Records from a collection
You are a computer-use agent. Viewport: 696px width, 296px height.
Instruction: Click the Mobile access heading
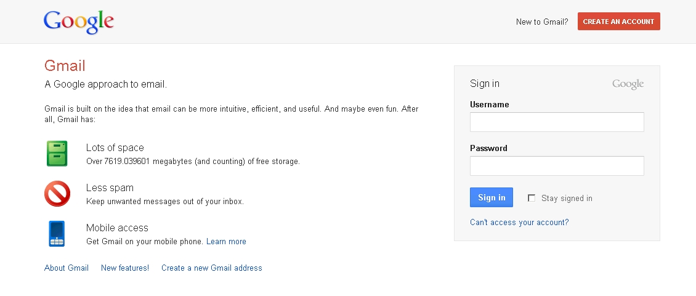(117, 228)
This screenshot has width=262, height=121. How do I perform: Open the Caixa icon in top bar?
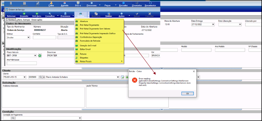click(x=51, y=3)
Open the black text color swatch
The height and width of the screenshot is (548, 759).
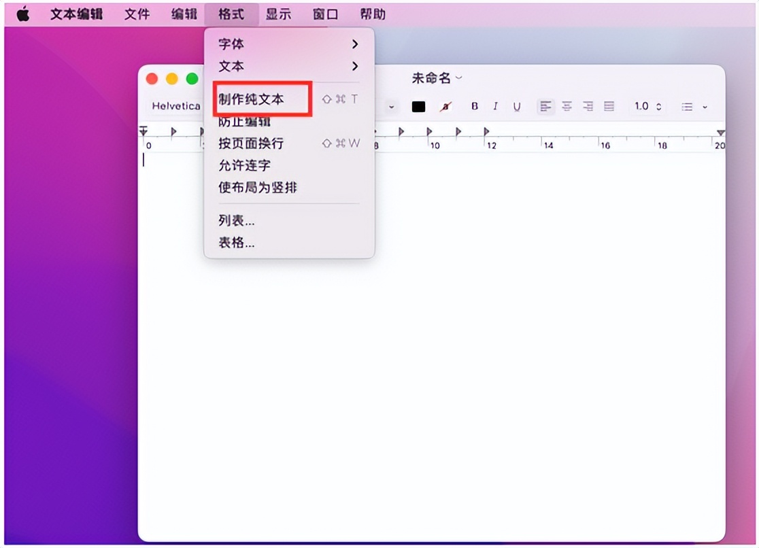click(x=418, y=106)
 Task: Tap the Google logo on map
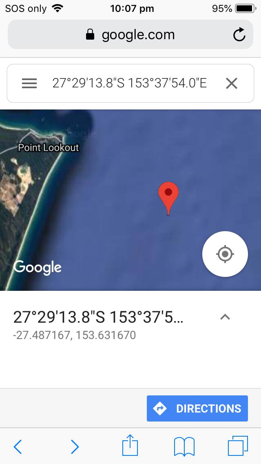click(x=37, y=268)
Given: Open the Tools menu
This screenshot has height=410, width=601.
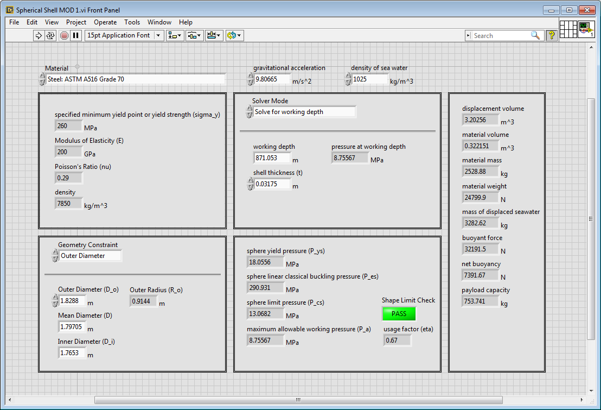Looking at the screenshot, I should (x=132, y=22).
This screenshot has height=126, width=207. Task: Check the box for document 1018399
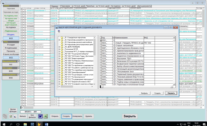(24, 42)
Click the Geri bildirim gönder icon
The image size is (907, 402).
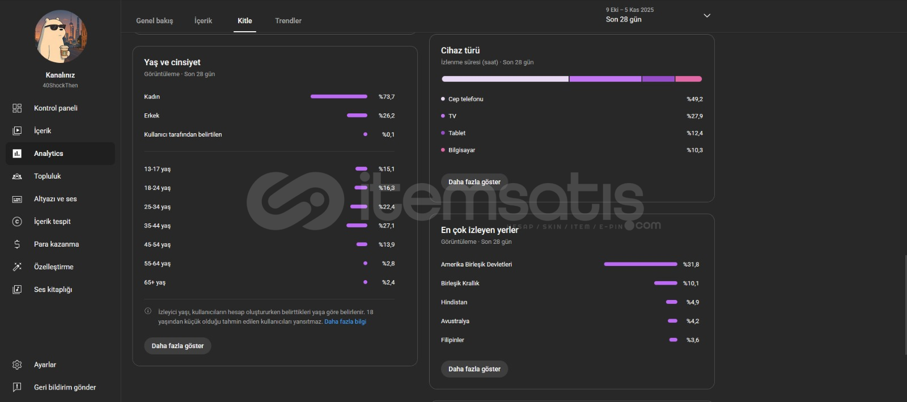(x=17, y=387)
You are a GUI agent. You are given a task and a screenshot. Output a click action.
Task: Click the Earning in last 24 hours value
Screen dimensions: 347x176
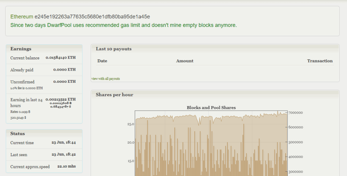pos(61,99)
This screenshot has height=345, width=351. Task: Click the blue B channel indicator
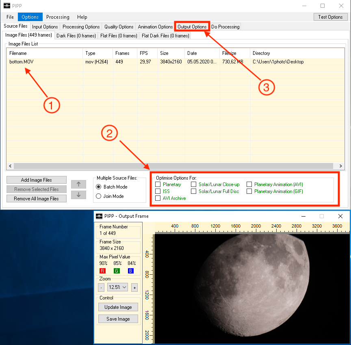click(x=130, y=271)
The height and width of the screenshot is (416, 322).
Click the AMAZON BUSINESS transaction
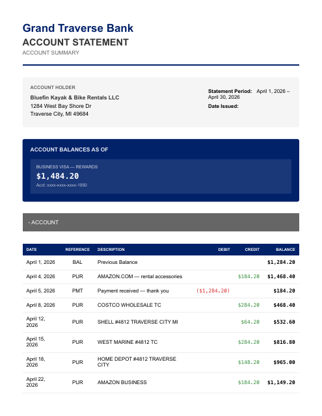161,383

* **WHAT TO PRODUCE**:
Collect each line of the entries that has the word "agent", copying it in full.

* **RESPONSE TO THIS EXERCISE**:
You are a computer-use agent. Viewport: 696px width, 296px height.
You are a GUI agent. You are given a task and a screenshot. Output a click action.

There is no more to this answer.